Tufts University School of Medicine and the Sackler School of Graduate Biomedical Sciences at Tufts University are international leaders in innovative medical education and advanced research. The School of Medicine and the Sackler School are renowned for excellence in education in general medicine, biomedical sciences, special combined degree programs in business, health management, public health, bioengineering and international relations, as well as basic and clinical research at the cellular and molecular level. Ranked among the top in the nation, the School of Medicine is affiliated with six major teaching hospitals and more than 30 health care facilities. Tufts University School of Medicine and the Sackler School undertake research that is consistently rated among the highest in the nation for its impact on the advancement of medical science.

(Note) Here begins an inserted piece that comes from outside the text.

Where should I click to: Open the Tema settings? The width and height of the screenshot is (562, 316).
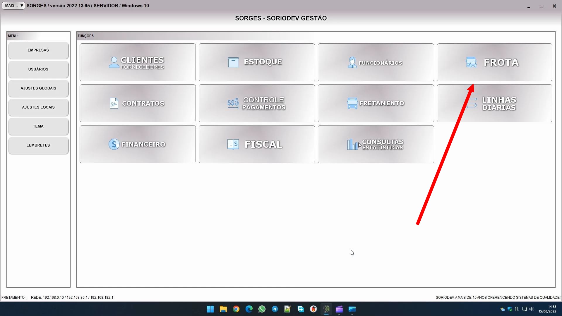tap(38, 126)
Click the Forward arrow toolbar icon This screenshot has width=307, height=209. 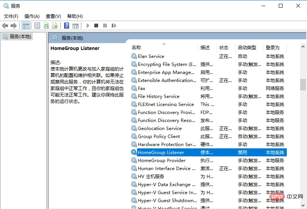(14, 26)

The Training in Education and Critical Research Skills Program at Tufts Sackler School specifically addresses the need for talented biomedical scientists who will excel as researchers, teachers, and mentors in an academic setting and the need to enhance the diversity of the biomedical workforce. To accomplish this goal, the school provides postdoctoral trainees with rigorous hands-on training in biomedical research, and prepares them to handle the challenges of teaching and mentoring a diverse student body by partnering with Boston area undergraduate institutions committed to serving under-represented students. Tufts is currently the only institution in Massachusetts to receive such funding.